=== Stated problem ===
Update the data from the line containing "Select the lone" through the line containing "coord(426,151)" by replacing "gift box" with "present box", leaving everything else unchanged. Return only those lines.

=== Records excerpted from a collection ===
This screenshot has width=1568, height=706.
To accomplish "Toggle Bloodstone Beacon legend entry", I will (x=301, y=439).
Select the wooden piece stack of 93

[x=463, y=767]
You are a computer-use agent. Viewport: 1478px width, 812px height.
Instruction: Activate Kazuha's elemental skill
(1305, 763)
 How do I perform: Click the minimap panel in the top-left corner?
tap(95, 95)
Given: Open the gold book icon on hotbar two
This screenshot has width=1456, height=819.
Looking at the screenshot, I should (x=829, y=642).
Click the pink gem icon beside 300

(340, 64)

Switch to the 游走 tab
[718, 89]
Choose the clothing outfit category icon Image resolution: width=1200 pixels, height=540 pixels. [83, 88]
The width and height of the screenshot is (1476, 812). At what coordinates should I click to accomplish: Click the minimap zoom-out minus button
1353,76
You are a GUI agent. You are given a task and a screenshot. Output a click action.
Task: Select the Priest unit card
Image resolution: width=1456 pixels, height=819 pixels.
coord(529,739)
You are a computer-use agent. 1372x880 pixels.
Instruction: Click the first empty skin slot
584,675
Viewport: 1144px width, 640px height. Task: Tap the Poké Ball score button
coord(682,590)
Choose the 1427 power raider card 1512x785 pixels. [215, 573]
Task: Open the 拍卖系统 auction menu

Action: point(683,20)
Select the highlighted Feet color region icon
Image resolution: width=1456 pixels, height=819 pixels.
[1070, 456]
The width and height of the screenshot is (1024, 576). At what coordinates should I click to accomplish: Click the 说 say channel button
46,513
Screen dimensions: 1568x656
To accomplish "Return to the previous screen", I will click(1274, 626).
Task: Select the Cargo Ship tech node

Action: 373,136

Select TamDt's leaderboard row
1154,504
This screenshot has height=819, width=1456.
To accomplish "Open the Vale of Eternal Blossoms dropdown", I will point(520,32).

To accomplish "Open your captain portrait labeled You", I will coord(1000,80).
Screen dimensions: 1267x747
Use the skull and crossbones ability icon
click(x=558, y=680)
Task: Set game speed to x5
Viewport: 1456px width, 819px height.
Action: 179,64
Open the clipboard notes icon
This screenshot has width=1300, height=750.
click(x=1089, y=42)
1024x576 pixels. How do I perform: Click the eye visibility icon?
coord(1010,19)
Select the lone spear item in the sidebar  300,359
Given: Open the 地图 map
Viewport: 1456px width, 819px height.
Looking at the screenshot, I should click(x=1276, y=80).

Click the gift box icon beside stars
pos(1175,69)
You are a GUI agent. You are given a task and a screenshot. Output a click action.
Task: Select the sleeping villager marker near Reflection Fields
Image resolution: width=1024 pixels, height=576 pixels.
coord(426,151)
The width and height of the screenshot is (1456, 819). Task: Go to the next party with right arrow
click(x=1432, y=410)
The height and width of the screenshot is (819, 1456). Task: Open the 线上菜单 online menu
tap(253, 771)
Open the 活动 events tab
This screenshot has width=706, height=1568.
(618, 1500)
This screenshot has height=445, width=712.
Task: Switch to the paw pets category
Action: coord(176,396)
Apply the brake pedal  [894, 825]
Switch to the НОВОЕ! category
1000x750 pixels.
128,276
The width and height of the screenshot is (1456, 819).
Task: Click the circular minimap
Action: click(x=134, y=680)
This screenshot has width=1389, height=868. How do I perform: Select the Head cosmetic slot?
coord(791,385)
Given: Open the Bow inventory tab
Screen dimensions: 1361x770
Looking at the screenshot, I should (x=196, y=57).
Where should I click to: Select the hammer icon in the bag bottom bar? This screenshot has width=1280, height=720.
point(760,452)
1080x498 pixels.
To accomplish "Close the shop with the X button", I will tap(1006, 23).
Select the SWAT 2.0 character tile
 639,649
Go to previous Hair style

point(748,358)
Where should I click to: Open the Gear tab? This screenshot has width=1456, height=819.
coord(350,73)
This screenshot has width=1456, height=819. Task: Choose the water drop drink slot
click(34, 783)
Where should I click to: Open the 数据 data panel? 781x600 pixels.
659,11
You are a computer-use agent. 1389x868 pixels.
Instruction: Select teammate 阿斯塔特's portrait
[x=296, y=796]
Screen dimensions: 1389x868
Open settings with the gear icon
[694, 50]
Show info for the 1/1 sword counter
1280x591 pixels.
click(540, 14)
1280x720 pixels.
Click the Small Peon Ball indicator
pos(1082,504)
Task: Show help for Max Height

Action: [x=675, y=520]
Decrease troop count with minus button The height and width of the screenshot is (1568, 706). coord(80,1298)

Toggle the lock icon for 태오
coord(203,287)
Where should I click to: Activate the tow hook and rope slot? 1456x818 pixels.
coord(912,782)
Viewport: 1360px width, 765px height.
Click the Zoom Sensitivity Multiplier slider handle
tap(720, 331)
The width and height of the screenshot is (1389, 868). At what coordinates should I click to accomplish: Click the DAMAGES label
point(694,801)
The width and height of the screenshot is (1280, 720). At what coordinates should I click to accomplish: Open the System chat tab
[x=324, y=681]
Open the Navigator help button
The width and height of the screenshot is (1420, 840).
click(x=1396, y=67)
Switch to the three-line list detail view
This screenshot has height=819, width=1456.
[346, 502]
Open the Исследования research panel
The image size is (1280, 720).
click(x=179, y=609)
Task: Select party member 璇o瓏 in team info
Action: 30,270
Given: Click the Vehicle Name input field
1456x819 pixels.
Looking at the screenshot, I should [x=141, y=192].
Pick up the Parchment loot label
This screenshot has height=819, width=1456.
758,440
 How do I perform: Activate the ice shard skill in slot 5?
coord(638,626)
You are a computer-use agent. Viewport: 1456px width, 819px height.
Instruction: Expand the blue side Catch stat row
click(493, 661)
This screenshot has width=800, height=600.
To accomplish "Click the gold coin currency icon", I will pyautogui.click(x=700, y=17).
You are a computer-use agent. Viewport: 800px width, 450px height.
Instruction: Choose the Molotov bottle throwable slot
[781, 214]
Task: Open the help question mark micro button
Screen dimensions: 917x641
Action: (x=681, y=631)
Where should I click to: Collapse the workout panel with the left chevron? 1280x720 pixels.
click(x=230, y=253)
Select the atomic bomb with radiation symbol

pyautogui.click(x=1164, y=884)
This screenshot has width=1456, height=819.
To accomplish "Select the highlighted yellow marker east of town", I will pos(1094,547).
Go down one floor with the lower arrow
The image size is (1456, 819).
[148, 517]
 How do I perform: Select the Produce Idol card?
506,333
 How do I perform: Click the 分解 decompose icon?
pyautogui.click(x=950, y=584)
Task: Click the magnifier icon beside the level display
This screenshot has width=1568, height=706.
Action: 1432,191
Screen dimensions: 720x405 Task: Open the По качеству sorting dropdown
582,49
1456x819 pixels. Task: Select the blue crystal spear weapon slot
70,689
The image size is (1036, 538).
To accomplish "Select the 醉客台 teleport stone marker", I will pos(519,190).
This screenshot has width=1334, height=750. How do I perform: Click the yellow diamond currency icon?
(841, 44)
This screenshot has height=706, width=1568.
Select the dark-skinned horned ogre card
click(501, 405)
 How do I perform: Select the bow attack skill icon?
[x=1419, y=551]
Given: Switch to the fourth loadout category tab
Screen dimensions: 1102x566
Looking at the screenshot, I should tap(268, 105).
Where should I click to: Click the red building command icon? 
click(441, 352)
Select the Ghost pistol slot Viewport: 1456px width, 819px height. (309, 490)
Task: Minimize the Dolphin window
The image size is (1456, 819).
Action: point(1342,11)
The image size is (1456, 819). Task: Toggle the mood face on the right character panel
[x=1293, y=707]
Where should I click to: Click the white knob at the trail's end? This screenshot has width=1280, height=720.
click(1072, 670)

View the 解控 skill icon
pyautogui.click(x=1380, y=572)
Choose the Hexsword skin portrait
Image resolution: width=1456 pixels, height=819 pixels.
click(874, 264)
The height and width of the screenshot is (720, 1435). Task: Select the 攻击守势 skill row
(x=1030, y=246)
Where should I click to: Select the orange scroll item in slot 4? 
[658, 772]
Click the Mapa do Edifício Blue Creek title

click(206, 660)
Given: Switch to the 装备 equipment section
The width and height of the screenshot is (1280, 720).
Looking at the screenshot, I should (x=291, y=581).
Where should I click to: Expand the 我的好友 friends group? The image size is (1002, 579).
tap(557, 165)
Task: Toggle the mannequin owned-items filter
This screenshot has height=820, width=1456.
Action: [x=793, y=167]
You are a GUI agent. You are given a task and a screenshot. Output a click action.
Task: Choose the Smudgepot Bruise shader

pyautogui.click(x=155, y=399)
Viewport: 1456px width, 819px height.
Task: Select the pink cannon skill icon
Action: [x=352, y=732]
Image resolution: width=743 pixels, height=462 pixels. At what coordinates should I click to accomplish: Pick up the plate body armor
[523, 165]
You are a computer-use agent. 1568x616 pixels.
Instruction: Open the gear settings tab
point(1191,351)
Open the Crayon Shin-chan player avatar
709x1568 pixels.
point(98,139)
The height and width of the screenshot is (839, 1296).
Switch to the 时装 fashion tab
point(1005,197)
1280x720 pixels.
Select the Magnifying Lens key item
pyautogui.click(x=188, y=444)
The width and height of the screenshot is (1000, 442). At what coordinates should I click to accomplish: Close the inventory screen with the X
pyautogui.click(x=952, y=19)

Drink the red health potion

=== The result ===
Select the lone spear item in the sidebar  300,359
Given: Open the 地图 map
Viewport: 1456px width, 819px height.
Looking at the screenshot, I should click(x=1276, y=80).

Click the present box icon beside stars
pos(1175,69)
You are a GUI agent. You are given a task and a screenshot. Output a click action.
Task: Select the sleeping villager marker near Reflection Fields
Image resolution: width=1024 pixels, height=576 pixels.
coord(426,151)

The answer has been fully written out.